• Aim of the exercise
Please report each line of the data below that contains "will".

• Dataset entries
*** Begin section ***

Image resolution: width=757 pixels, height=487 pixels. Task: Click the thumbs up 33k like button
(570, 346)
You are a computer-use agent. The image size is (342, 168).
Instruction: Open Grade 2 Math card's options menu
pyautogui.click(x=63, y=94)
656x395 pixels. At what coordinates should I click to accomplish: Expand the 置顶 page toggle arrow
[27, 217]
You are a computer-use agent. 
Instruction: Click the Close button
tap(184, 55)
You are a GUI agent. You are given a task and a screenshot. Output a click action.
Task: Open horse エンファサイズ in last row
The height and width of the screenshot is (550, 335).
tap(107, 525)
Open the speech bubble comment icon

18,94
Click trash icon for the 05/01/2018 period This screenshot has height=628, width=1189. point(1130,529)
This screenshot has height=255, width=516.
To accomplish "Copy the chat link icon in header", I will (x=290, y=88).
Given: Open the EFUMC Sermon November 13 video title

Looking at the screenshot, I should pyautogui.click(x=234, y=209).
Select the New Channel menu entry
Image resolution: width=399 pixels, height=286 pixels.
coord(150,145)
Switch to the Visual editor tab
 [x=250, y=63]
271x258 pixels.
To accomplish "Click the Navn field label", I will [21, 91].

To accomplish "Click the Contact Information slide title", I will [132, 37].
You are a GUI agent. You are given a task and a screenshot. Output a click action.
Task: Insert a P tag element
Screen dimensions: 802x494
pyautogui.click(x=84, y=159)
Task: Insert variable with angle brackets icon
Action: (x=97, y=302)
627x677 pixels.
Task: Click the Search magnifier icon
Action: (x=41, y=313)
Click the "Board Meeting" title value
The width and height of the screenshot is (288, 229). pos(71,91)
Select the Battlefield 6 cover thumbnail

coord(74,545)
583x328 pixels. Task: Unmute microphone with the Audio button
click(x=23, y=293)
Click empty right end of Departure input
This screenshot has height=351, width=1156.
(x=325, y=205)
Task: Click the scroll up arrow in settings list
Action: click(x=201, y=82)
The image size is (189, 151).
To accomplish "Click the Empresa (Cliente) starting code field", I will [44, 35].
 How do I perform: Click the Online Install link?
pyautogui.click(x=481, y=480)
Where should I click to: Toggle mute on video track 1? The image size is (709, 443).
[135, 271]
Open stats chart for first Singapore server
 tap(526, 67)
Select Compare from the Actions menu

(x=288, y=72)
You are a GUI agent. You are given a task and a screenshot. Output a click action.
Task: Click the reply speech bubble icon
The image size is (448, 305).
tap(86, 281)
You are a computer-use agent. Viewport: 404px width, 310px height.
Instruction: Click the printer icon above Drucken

*** End section ***

• Answer box
To accomplish "Copy the chat link icon in header", I will (x=290, y=88).
To accomplish "Click the Navn field label", I will [21, 91].
To accomplish "Click the Contact Information slide title", I will [132, 37].
To accomplish "Click the Empresa (Cliente) starting code field", I will [44, 35].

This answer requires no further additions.